A skeptic might dismiss this as an old world industry just trying to protect its bottom line, but for Rapaport, at least, it’s personal. Seven years before the movie "Blood Diamond" hit the screens, he was touring amputee camps in Sierra Leone.

“Thousands of people. An arm. A leg. An arm and a leg. Little children. This person held out this little baby: ‘Tell them what happened to us.’ And you have to understand, my parents, they were in Auschwitz. And so I saw this and said, ‘What the hell is this? This cannot happen.’”

Rapaport has poured a lot of time and money into creating a fair trade system.

“It’s very difficult. But Development Diamond Industry is working on it.
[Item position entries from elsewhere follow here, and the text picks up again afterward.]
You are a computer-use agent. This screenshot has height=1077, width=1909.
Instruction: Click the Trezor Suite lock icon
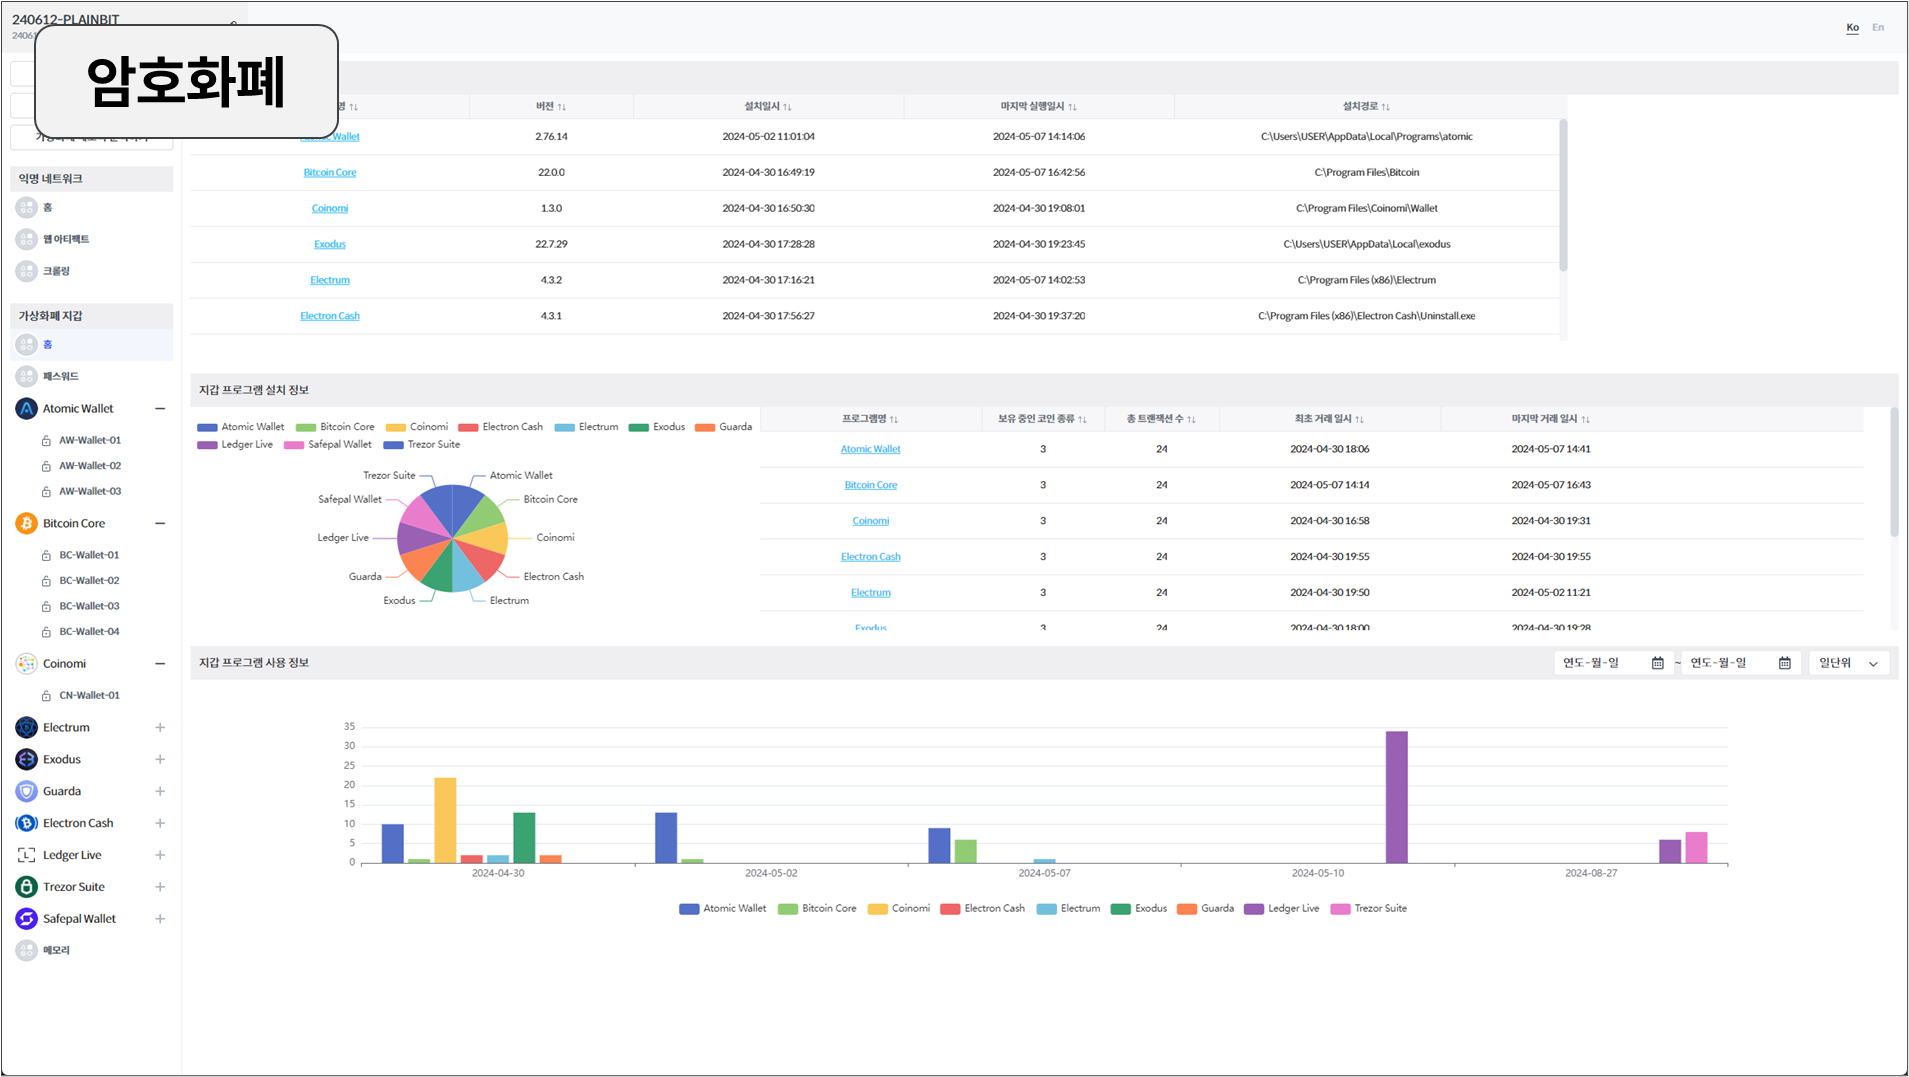[27, 888]
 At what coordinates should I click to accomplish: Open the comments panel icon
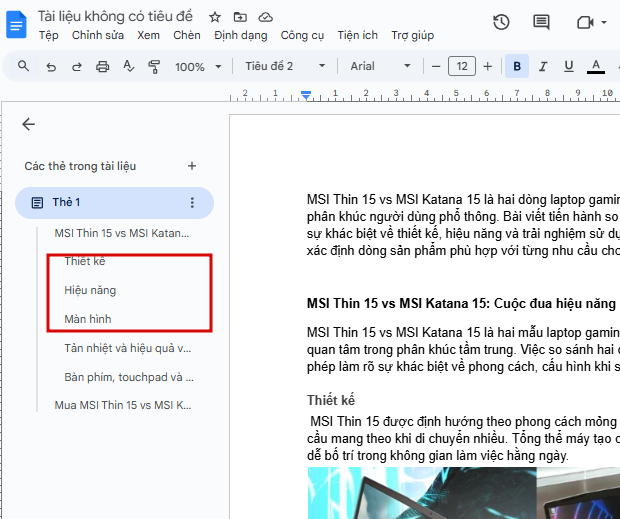[541, 22]
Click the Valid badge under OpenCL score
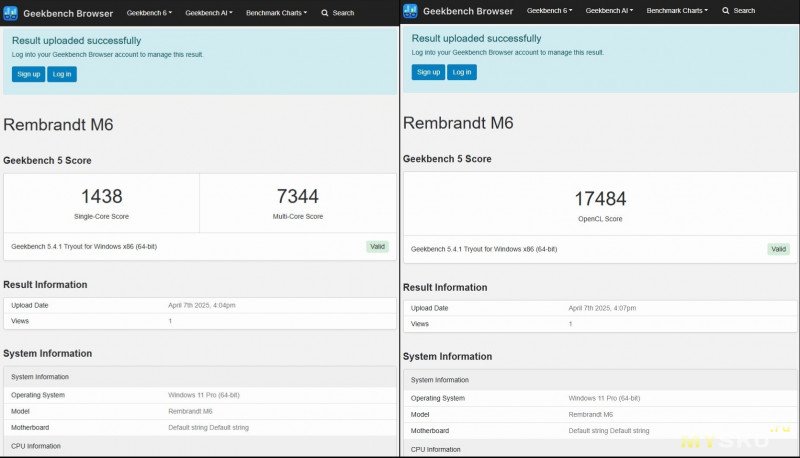The height and width of the screenshot is (458, 800). pyautogui.click(x=778, y=249)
We’re working on it, other people are working on it,” he says.

But a diamond’s journey involves a long, complicated and easily corruptible supply chain, and Rapaport admits a fair trade stone is still a long way off.

Africa’s diamond-producing nations themselves are also worried about the impact of techno-diamonds. Botswana receives 40 percent of its government revenue from diamonds. Two years ago, the Botswana Institute for Development Policy Analysis issued a report on the potential impact of man-made diamonds on the national economy, concluding that “the stakes could not be higher” when it comes to protecting the market for mined diamonds.

But when I asked Roscheisen whether the switch to man-made diamonds might end up hurting diamond diggers in countries like Botswana, he didn’t buy it.

“It's a little bit of twisted logic because that also would justify releasing the Mexican drug leaders out of jail. After all, they employ a lot of people.”

The march of technological progress, Roscheisen believes, is unstoppable. And with that, he excused himself: Federal Express had just arrived with a custom man-made diamond ring for his girlfriend — mined in California.